SUPPLIED MATERIAL ::

------------------------------------------------------------

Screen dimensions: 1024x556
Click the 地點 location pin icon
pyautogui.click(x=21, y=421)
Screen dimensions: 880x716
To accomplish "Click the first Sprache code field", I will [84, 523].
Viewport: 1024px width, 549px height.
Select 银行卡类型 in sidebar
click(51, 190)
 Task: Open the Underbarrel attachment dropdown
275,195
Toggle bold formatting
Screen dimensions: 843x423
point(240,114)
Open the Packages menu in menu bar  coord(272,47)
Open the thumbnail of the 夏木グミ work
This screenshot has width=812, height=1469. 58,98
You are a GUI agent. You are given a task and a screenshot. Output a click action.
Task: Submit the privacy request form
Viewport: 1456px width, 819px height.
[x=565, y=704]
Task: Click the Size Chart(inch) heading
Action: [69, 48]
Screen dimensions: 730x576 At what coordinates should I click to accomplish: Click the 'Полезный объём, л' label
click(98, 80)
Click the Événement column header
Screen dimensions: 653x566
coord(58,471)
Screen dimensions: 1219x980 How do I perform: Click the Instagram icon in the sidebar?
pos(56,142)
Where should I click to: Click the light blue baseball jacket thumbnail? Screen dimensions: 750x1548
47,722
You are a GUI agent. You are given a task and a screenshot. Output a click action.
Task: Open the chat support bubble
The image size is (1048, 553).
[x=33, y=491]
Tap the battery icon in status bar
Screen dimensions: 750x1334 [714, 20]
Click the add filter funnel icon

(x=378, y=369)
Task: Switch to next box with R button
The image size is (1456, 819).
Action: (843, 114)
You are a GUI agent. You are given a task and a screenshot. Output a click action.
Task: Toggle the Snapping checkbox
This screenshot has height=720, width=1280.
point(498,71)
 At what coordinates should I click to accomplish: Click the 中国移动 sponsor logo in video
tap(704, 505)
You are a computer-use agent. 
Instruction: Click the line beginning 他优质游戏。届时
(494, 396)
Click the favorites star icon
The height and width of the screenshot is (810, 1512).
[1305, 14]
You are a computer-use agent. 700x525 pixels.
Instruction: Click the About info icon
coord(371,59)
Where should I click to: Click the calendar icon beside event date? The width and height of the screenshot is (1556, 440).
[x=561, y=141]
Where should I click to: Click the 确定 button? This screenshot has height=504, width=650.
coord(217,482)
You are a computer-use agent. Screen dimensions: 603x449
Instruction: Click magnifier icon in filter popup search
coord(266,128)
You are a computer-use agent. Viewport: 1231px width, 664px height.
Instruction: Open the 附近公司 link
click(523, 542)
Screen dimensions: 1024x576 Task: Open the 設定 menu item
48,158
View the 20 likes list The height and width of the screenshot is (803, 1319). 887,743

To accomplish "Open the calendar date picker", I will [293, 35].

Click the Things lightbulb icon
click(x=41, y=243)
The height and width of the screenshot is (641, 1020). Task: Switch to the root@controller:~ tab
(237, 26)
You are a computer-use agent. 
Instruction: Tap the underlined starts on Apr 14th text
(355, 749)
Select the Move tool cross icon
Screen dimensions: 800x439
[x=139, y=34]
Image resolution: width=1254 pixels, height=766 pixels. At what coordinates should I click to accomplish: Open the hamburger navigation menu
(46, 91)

------------------------------------------------------------

TASK BRIEF :: Report the number of lines in the material above that include the string "will". Nothing else belongs in the answer.

YOUR SOLUTION :: 2